⟨
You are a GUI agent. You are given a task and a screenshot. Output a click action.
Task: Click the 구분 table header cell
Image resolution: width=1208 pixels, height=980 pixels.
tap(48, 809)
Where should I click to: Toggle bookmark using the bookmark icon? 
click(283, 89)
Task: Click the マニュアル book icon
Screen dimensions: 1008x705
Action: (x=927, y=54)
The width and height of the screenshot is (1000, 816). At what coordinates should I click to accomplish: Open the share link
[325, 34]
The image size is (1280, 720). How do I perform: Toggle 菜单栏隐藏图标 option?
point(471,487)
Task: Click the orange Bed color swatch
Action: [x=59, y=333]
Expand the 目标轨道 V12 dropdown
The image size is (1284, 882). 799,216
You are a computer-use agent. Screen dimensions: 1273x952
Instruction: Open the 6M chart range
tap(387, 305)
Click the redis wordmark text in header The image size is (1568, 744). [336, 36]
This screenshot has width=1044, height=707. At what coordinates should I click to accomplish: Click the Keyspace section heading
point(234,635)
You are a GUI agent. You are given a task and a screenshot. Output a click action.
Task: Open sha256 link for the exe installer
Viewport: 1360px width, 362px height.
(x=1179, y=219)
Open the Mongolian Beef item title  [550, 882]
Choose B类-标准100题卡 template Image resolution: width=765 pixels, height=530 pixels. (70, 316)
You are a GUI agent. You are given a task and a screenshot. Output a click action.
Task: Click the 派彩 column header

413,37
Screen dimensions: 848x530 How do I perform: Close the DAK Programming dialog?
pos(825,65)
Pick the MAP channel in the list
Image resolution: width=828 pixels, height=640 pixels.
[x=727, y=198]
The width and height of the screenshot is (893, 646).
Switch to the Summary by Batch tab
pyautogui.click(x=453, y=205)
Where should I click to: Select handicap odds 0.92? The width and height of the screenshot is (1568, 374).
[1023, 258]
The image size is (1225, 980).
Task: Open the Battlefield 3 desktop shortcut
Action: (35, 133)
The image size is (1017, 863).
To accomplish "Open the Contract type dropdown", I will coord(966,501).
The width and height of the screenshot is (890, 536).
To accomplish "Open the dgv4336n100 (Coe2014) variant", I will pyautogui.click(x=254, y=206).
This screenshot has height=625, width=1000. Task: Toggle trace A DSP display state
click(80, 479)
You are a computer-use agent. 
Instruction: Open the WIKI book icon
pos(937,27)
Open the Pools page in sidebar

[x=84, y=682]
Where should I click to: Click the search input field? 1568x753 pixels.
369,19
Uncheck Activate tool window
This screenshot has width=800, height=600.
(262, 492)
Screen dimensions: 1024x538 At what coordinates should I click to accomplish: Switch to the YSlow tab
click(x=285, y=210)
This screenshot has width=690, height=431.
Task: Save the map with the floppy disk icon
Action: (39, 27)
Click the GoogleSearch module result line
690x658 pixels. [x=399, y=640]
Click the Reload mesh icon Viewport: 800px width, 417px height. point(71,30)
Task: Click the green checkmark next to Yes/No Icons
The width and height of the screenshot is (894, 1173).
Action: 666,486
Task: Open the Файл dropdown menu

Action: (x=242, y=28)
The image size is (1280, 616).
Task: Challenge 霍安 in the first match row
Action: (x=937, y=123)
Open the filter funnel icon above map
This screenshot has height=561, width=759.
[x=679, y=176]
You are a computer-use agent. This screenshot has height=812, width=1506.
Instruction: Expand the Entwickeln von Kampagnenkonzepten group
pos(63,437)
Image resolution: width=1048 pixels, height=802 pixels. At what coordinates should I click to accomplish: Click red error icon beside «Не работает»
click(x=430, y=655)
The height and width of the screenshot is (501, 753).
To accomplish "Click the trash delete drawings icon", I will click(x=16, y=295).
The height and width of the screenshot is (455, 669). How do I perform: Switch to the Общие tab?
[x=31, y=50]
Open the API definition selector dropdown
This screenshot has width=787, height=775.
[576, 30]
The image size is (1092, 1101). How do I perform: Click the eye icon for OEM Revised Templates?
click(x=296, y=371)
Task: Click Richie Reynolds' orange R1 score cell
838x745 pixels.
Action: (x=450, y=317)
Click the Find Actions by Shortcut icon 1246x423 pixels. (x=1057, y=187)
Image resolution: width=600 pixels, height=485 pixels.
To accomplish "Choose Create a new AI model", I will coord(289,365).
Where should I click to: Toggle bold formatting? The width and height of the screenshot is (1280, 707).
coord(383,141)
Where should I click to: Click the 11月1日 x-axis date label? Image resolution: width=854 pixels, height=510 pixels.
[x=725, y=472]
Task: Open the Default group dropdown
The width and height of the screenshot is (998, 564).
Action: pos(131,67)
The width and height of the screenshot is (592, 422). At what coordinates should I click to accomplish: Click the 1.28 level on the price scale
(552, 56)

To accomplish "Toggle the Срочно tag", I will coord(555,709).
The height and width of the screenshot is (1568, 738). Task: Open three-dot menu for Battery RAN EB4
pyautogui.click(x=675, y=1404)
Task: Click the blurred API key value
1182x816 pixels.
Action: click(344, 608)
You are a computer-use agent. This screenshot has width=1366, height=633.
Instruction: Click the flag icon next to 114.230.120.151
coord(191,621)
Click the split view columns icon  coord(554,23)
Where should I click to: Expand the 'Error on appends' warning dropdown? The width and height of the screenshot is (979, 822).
⟩
Exercise details: Reproduce the listing above word for word.

Result below:
You are a GUI agent. You are given a task and a screenshot. Output a click action.
Task: Click the 구분 table header cell
Image resolution: width=1208 pixels, height=980 pixels.
tap(48, 809)
Where should I click to: Toggle bookmark using the bookmark icon? 
click(283, 89)
Task: Click the マニュアル book icon
Screen dimensions: 1008x705
Action: (x=927, y=54)
The width and height of the screenshot is (1000, 816). At what coordinates should I click to accomplish: Open the share link
[325, 34]
The image size is (1280, 720). How do I perform: Toggle 菜单栏隐藏图标 option?
point(471,487)
Task: Click the orange Bed color swatch
Action: [x=59, y=333]
Expand the 目标轨道 V12 dropdown
The image size is (1284, 882). 799,216
You are a computer-use agent. Screen dimensions: 1273x952
Instruction: Open the 6M chart range
tap(387, 305)
Click the redis wordmark text in header The image size is (1568, 744). [336, 36]
This screenshot has width=1044, height=707. At what coordinates should I click to accomplish: Click the Keyspace section heading
point(234,635)
You are a GUI agent. You are given a task and a screenshot. Output a click action.
Task: Open sha256 link for the exe installer
Viewport: 1360px width, 362px height.
(x=1179, y=219)
Open the Mongolian Beef item title  [550, 882]
Choose B类-标准100题卡 template Image resolution: width=765 pixels, height=530 pixels. (70, 316)
You are a GUI agent. You are given a task and a screenshot. Output a click action.
Task: Click the 派彩 column header

413,37
Screen dimensions: 848x530 How do I perform: Close the DAK Programming dialog?
pos(825,65)
Pick the MAP channel in the list
Image resolution: width=828 pixels, height=640 pixels.
[x=727, y=198]
The width and height of the screenshot is (893, 646).
Switch to the Summary by Batch tab
pyautogui.click(x=453, y=205)
Where should I click to: Select handicap odds 0.92? The width and height of the screenshot is (1568, 374).
[1023, 258]
The image size is (1225, 980).
Task: Open the Battlefield 3 desktop shortcut
Action: (35, 133)
The image size is (1017, 863).
To accomplish "Open the Contract type dropdown", I will coord(966,501).
The width and height of the screenshot is (890, 536).
To accomplish "Open the dgv4336n100 (Coe2014) variant", I will pyautogui.click(x=254, y=206).
This screenshot has height=625, width=1000. Task: Toggle trace A DSP display state
click(80, 479)
You are a computer-use agent. 
Instruction: Open the WIKI book icon
pos(937,27)
Open the Pools page in sidebar

[x=84, y=682]
Where should I click to: Click the search input field? 1568x753 pixels.
369,19
Uncheck Activate tool window
This screenshot has width=800, height=600.
(262, 492)
Screen dimensions: 1024x538 At what coordinates should I click to accomplish: Switch to the YSlow tab
click(x=285, y=210)
This screenshot has width=690, height=431.
Task: Save the map with the floppy disk icon
Action: (39, 27)
Click the GoogleSearch module result line
690x658 pixels. [x=399, y=640]
Click the Reload mesh icon Viewport: 800px width, 417px height. point(71,30)
Task: Click the green checkmark next to Yes/No Icons
The width and height of the screenshot is (894, 1173).
Action: 666,486
Task: Open the Файл dropdown menu

Action: (x=242, y=28)
The image size is (1280, 616).
Task: Challenge 霍安 in the first match row
Action: (x=937, y=123)
Open the filter funnel icon above map
This screenshot has height=561, width=759.
[x=679, y=176]
You are a computer-use agent. This screenshot has height=812, width=1506.
Instruction: Expand the Entwickeln von Kampagnenkonzepten group
pos(63,437)
Image resolution: width=1048 pixels, height=802 pixels. At what coordinates should I click to accomplish: Click red error icon beside «Не работает»
click(x=430, y=655)
The height and width of the screenshot is (501, 753).
To accomplish "Click the trash delete drawings icon", I will click(x=16, y=295).
The height and width of the screenshot is (455, 669). How do I perform: Switch to the Общие tab?
[x=31, y=50]
Open the API definition selector dropdown
This screenshot has width=787, height=775.
[576, 30]
The image size is (1092, 1101). How do I perform: Click the eye icon for OEM Revised Templates?
click(x=296, y=371)
Task: Click Richie Reynolds' orange R1 score cell
838x745 pixels.
Action: (x=450, y=317)
Click the Find Actions by Shortcut icon 1246x423 pixels. (x=1057, y=187)
Image resolution: width=600 pixels, height=485 pixels.
To accomplish "Choose Create a new AI model", I will coord(289,365).
Where should I click to: Toggle bold formatting? The width and height of the screenshot is (1280, 707).
coord(383,141)
Where should I click to: Click the 11月1日 x-axis date label? Image resolution: width=854 pixels, height=510 pixels.
[x=725, y=472]
Task: Open the Default group dropdown
The width and height of the screenshot is (998, 564).
Action: pos(131,67)
The width and height of the screenshot is (592, 422). At what coordinates should I click to accomplish: Click the 1.28 level on the price scale
(552, 56)

To accomplish "Toggle the Срочно tag", I will coord(555,709).
The height and width of the screenshot is (1568, 738). Task: Open three-dot menu for Battery RAN EB4
pyautogui.click(x=675, y=1404)
Task: Click the blurred API key value
1182x816 pixels.
Action: click(344, 608)
You are a computer-use agent. This screenshot has width=1366, height=633.
Instruction: Click the flag icon next to 114.230.120.151
coord(191,621)
Click the split view columns icon  coord(554,23)
Where should I click to: Expand the 'Error on appends' warning dropdown? The width and height of the screenshot is (979, 822).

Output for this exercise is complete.